Physical examination

This forms part of the clinical assessment of the haematology patient. Pay specific attention to:

General examination—e.g. evidence of weight loss, pyrexia, pallor (not a reliable clinical measure of anaemia), jaundice, cyanosis or abnormal pigmentation or skin rashes.

The mouth—ulceration, purpura, gum bleeding or infiltration, and the state of the patient's teeth. Hands and nails may show features associated with haematological abnormalities e.g. koilonychia in chronic iron deficiency (rarely seen today).

Record—weight, height, T°, pulse and blood pressure; height and weight give important baseline data against which sequential measurements can subsequently be compared. In myelofibrosis, for example, evidence of significant weight loss in the absence of symptoms may be an indication of clinical progression.

Examination—of chest and abdomen should focus on detecting the presence of lymphadenopathy, hepatic and/or splenic enlargement. Node sizes and the extent of organ enlargement should be carefully recorded.

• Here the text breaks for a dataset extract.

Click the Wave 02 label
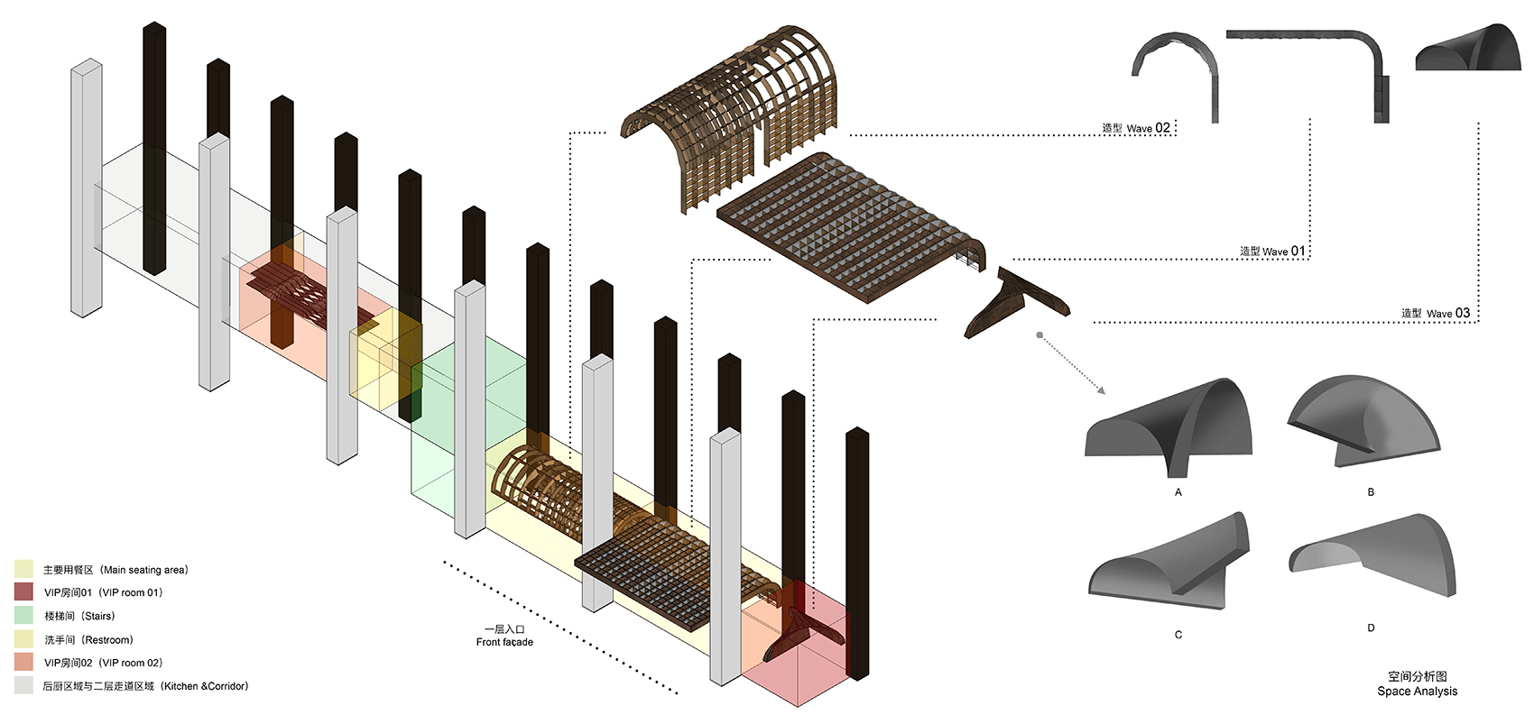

Lymph node enlargement—often recorded in centimetres e.g. 3cm X 3cm X 4cm; sometimes more helpful to compare the degree of enlargement with familiar objects e.g. pea. Record extent of liver or spleen enlargement as maximum distance palpable from the lower costal margin.

Erythematous margins of infected skin lesions—mark these to monitor treatment effects.

Bones and joints—recording of joint swelling and ranges of movement are standard aspects of haemophilia care. In myeloma, areas of bony tenderness and deformity are commonly present.

Optic fundi—examination is a key clinical assessment in the haematology patient. May yield the only objective evidence of hyperviscosity in paraproteinaemias (^Emergencies p510) or hyperleucocytosis (^Emergencies p510) such as in e.g. CML. Regular examination for haemorrhages should form part of routine observations in the severely myelosuppressed patient; rarely changes of opportunistic infection such as candidiasis can be seen in the optic fundi.

Neurological examination—fluctuations of conscious level and confusion are clinical presentations of hyperviscosity. Isolated nerve palsies in a patient with acute leukaemia are highly suspicious of neurological involvement or disease relapse. Peripheral neuropathy and long tract signs are well recognised complications of B12 deficiency.